◆ WORK ORDER ◆
All lines from the one containing "Where should I" through the end of the material below are to be printed exactly, both ends included, minus pictures.

——————

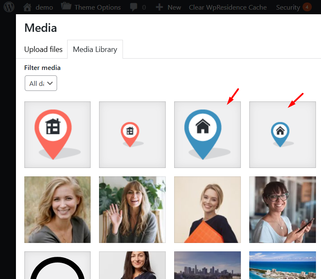Select the large blue house pin image

tap(207, 134)
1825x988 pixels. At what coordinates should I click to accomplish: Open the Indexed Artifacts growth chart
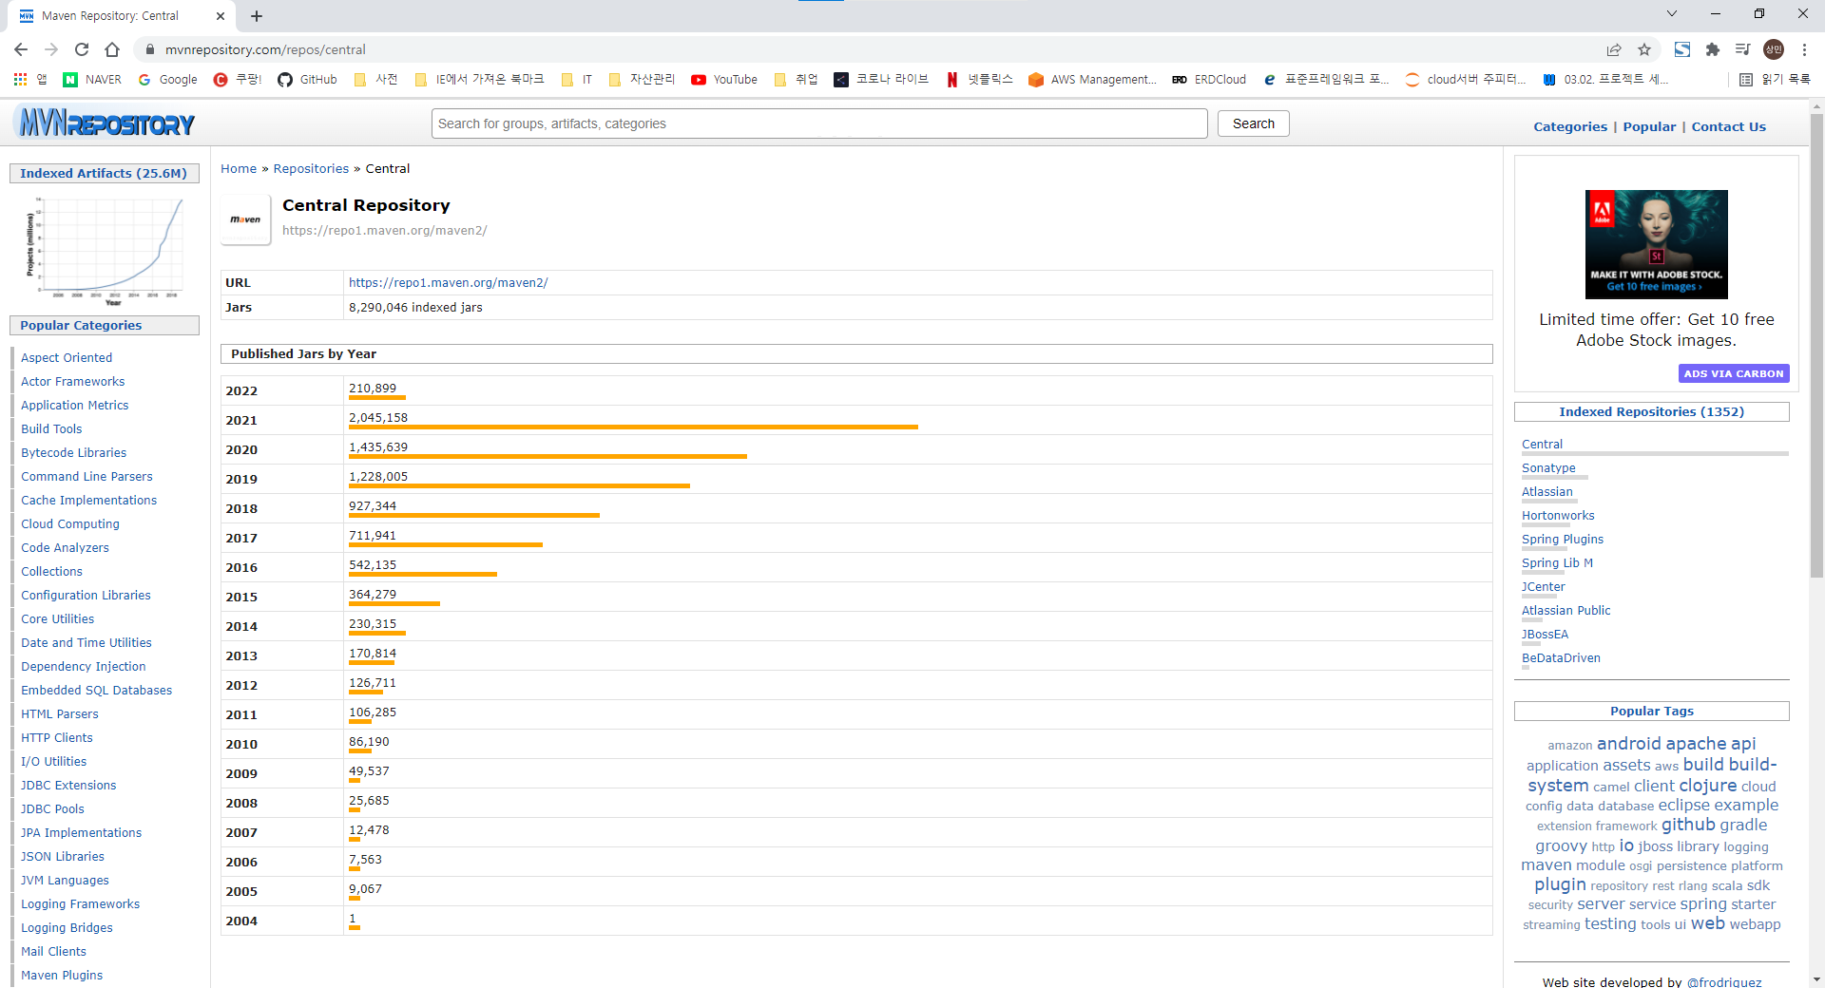click(x=105, y=250)
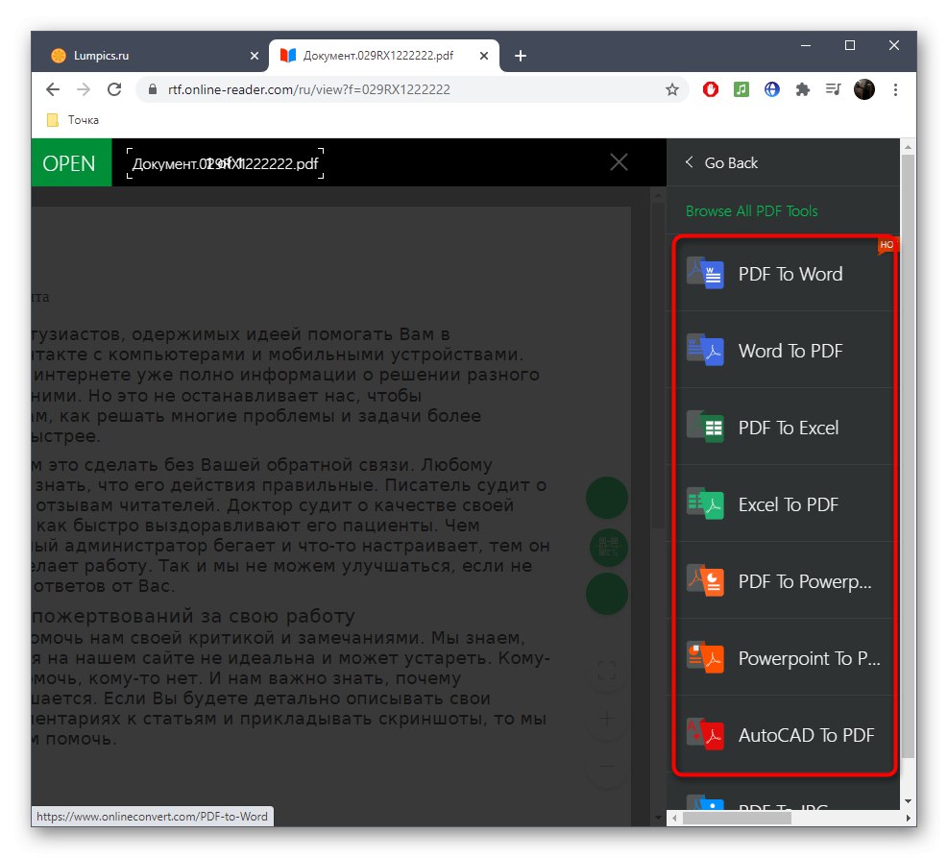Open the QR code sharing circle
The height and width of the screenshot is (858, 948).
coord(606,546)
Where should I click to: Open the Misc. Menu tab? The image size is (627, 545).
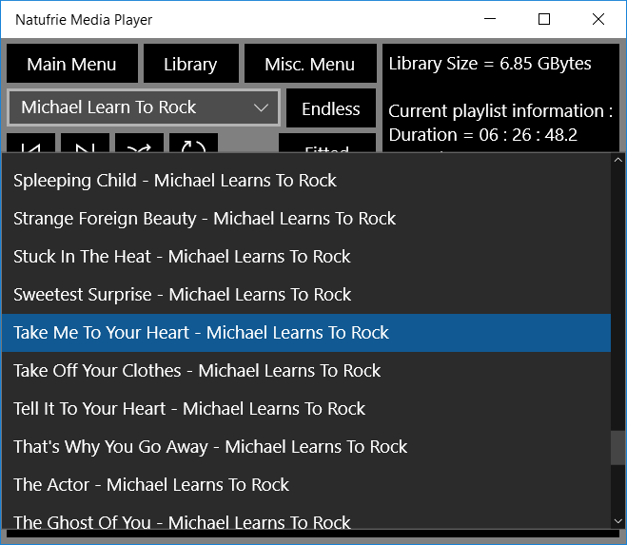point(310,65)
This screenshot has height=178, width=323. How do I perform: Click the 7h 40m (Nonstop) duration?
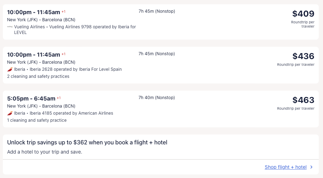click(157, 98)

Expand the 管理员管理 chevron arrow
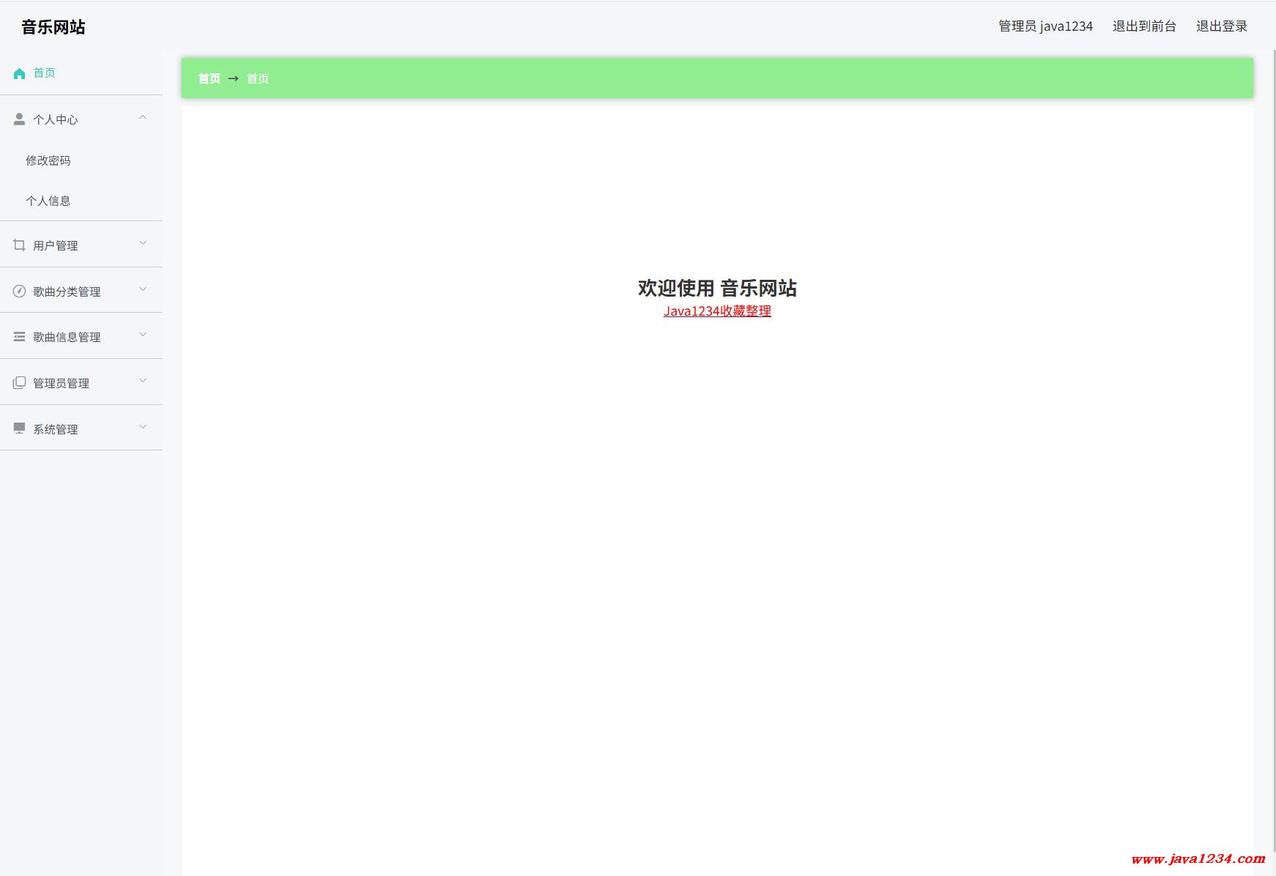click(x=143, y=381)
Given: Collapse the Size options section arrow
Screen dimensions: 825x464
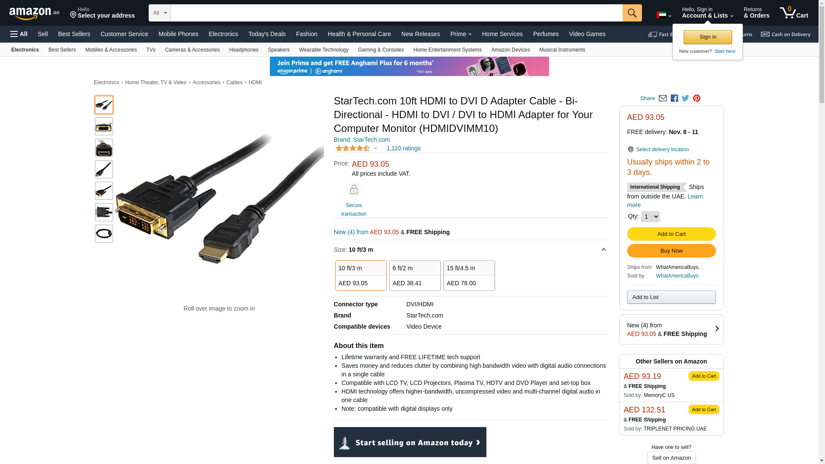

——————

◆ COMPLETED EXERCISE ◆
Where should I click to: Open the Misc. Menu tab? The image size is (627, 545).
point(310,65)
This screenshot has height=178, width=323. How do I perform: Click the 7h 40m (Nonstop) duration?
click(157, 98)

Expand the 管理员管理 chevron arrow
click(x=143, y=381)
Given: Collapse the Size options section arrow
Screen dimensions: 825x464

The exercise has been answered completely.